More Changes Coming?
Beyond the regulatory environment, the proxy market is evolving. One recent example came in early October, when BlackRock Inc. announced that, starting on January 1, 2022, it would expand the proxy voting options available to its institutional clients invested in certain index strategies. Currently, BlackRock typically votes on behalf of its funds’ investors. According to a press release from the firm, approximately 40% of the $4.8 trillion index equity assets BlackRock manages for its clients will be eligible for these new voting options.
Per the announcement, clients will have a few options when voting: They will be able to vote proxies according to their own policies and transmit their votes using their own voting infrastructure; they may choose from a menu of third-party proxy voting policies; and they may vote directly on select resolutions or companies, among other capabilities.

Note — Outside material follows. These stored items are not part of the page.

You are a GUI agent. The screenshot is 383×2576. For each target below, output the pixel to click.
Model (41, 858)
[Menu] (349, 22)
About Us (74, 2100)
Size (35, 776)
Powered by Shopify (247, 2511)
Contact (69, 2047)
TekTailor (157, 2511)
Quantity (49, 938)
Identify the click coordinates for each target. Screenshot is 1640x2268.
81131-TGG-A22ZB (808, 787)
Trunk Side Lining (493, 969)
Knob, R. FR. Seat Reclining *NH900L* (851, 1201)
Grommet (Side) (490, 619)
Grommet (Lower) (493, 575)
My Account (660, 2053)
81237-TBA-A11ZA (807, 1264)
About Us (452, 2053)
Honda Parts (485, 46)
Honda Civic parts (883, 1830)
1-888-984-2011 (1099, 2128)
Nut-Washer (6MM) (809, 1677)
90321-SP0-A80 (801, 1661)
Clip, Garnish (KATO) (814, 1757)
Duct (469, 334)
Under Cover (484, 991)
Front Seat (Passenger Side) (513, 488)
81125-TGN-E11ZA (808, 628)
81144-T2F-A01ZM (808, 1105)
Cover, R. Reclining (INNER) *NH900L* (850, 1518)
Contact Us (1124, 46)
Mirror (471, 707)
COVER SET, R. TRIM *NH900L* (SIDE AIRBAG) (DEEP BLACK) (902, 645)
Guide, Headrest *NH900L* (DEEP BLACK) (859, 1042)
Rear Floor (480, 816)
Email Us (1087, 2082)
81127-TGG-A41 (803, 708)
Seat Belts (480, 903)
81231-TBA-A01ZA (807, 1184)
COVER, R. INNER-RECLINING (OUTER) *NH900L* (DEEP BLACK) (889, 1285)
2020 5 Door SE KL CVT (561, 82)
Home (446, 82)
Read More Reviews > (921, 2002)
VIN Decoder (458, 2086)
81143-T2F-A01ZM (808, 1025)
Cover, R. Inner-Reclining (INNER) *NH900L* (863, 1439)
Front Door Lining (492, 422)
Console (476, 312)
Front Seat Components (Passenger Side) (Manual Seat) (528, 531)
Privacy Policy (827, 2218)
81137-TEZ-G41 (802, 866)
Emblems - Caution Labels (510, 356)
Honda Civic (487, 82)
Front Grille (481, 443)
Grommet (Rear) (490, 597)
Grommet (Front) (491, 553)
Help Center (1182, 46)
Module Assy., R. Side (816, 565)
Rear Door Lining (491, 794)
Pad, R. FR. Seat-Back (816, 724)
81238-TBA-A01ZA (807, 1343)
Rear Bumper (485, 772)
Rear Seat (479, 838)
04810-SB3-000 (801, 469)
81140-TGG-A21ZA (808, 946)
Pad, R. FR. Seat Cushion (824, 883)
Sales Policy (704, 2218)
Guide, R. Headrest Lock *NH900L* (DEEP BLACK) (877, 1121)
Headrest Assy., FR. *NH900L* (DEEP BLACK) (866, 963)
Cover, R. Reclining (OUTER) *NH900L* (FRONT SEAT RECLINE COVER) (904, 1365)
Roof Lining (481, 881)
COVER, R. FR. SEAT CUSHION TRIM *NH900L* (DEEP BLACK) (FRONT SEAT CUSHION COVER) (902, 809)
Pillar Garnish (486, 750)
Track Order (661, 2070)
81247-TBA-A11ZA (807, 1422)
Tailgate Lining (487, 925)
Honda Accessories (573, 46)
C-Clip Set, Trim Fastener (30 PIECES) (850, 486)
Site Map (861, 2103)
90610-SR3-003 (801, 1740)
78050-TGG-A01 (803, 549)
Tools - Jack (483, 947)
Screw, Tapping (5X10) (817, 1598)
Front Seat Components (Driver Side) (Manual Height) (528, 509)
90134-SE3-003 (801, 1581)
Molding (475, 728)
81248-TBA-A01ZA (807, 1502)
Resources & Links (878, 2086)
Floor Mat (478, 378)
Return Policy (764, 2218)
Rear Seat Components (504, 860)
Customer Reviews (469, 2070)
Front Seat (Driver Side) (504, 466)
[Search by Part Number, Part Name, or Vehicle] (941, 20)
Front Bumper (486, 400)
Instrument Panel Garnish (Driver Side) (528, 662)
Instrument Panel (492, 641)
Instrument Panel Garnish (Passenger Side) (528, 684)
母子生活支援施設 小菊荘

Those clients that wish to will be able to continue to rely on the BlackRock Investment Stewardship program, which votes proxies on behalf of clients.
Separate from the DOL action, the Securities and Exchange Commission (SEC) has proposed amendments to Form N-PX, “Annual Report of Proxy Voting Record of Registered Management Investment Company.” According to a legal update from Stradley Ronon, the proposed amendments are designed to enhance disclosure by requiring funds to identify the subject matter of the reported proxy votes.
From an adviser’s perspective, the information on the revised Form N-PX would provide greater insight into how closely a fund’s voting patterns align with the plan sponsor’s values. For example, if BlackRock’s change causes more fund managers to allow split proxy voting, it could create new opportunities for plans to vote their values versus defaulting to the fund manager.
It could also result in the development of proxy advisory services that focus on specific themes. Hoeppner says the industry is not there yet, but he speculates that proxy advisory services that have pro-environmental or pro-manufacturing perspectives, for instance, could emerge. Plan advisers could use these services to help their plan clients determine their votes.